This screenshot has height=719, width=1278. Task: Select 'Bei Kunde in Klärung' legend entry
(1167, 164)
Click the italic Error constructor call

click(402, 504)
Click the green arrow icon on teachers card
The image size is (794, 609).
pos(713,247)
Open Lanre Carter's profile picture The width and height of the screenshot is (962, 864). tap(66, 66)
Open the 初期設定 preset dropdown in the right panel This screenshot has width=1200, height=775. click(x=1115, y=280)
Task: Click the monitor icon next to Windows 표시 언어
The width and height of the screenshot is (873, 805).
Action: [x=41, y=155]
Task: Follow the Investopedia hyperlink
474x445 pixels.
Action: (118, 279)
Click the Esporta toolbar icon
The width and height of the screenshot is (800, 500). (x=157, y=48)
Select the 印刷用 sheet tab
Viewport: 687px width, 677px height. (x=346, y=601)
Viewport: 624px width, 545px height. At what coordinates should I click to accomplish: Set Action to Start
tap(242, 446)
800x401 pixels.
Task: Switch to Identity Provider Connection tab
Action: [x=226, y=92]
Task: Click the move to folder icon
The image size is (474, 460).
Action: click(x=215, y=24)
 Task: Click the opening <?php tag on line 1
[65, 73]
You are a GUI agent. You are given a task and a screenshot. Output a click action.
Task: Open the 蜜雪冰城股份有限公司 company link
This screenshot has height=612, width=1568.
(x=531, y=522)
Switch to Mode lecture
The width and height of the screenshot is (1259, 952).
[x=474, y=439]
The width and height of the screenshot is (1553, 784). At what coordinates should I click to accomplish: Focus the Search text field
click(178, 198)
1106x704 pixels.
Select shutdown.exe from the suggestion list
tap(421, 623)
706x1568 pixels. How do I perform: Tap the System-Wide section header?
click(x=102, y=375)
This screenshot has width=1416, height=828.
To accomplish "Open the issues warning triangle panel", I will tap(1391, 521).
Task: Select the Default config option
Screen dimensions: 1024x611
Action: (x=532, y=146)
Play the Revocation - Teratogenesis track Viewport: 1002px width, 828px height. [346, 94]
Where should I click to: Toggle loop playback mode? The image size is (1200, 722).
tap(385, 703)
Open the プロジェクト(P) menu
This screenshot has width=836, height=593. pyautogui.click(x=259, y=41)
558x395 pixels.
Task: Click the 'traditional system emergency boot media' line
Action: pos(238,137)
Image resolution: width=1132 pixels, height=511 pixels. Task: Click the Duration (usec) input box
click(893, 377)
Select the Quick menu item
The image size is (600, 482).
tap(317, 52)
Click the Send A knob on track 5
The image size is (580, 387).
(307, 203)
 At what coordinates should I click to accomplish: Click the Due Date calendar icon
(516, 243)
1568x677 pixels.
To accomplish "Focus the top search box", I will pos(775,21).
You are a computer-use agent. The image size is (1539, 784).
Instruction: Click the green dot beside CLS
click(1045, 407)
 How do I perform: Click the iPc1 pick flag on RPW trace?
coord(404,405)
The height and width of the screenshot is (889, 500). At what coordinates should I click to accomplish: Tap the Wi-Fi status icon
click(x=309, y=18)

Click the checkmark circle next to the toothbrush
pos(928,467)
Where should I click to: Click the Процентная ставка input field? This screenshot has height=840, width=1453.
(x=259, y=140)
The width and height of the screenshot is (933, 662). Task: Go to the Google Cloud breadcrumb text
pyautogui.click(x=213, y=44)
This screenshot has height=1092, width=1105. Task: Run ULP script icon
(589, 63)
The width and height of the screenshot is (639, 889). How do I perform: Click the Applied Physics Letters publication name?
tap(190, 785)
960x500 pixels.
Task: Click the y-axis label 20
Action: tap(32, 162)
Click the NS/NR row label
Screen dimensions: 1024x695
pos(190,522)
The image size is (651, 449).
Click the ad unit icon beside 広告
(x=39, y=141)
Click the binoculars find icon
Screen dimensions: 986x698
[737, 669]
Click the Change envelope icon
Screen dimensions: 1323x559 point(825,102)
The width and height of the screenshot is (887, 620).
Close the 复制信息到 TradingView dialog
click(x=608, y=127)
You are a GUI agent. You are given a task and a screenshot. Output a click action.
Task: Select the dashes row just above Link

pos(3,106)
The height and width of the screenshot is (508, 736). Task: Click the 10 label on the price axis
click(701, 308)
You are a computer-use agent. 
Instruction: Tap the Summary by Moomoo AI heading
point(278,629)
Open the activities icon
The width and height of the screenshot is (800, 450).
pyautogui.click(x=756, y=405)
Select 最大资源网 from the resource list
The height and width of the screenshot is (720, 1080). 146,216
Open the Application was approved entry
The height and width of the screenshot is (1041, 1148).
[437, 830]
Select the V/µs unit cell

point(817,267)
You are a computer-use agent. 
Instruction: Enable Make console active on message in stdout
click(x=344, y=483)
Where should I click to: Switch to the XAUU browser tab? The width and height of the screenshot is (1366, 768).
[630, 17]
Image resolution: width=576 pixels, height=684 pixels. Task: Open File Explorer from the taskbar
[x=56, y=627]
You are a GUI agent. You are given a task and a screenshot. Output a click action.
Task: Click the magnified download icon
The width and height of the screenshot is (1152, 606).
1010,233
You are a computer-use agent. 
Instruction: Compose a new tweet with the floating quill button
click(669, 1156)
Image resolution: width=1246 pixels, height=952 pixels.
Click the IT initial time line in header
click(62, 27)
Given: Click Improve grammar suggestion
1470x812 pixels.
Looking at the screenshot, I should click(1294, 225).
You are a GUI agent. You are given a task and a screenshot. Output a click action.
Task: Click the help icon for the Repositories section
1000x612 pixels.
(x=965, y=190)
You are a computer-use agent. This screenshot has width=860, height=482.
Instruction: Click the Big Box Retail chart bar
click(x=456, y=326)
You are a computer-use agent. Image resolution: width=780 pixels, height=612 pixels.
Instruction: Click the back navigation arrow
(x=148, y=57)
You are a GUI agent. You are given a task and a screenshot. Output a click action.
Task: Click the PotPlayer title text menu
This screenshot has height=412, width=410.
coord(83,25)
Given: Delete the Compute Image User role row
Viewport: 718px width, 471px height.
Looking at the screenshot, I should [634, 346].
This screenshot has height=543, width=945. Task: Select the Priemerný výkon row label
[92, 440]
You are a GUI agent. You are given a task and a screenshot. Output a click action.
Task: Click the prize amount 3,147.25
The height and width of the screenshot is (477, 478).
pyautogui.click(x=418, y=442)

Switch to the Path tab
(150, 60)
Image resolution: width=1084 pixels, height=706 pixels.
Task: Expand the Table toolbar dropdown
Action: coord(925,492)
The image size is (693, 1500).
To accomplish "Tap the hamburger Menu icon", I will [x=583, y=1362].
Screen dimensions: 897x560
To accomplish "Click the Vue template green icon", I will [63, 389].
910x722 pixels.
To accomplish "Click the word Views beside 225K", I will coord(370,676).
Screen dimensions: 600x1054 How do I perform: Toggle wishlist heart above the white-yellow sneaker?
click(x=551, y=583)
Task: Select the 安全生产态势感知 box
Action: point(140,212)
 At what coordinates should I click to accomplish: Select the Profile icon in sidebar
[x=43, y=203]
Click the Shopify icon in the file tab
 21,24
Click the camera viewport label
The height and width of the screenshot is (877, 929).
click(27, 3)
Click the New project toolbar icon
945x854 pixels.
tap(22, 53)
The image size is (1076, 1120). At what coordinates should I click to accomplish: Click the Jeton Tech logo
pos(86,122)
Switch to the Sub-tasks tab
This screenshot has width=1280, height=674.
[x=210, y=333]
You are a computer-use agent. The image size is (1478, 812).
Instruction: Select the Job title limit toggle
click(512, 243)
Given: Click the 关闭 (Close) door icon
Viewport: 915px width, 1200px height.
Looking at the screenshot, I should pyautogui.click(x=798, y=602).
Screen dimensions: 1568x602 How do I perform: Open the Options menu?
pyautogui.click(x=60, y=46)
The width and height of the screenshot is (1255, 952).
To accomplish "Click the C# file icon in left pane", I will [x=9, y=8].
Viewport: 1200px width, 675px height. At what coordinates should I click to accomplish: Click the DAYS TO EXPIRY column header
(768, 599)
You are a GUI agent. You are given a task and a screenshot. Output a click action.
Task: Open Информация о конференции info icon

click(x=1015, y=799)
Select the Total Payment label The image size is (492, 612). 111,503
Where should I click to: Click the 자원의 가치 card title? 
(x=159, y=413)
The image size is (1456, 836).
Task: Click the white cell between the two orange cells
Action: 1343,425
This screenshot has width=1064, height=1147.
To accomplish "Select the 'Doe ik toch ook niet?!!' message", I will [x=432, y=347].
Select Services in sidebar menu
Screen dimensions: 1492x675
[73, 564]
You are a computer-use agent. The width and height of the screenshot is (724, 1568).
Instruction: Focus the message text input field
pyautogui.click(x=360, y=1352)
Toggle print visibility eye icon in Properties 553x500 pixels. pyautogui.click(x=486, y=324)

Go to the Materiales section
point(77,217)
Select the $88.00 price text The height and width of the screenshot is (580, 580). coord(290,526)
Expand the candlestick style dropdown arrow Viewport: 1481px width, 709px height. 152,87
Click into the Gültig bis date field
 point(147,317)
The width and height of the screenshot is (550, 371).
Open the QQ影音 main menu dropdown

Requirement: Say how many lines in the records include the string "computer", giving the figure by itself.

Solution for this exercise: 8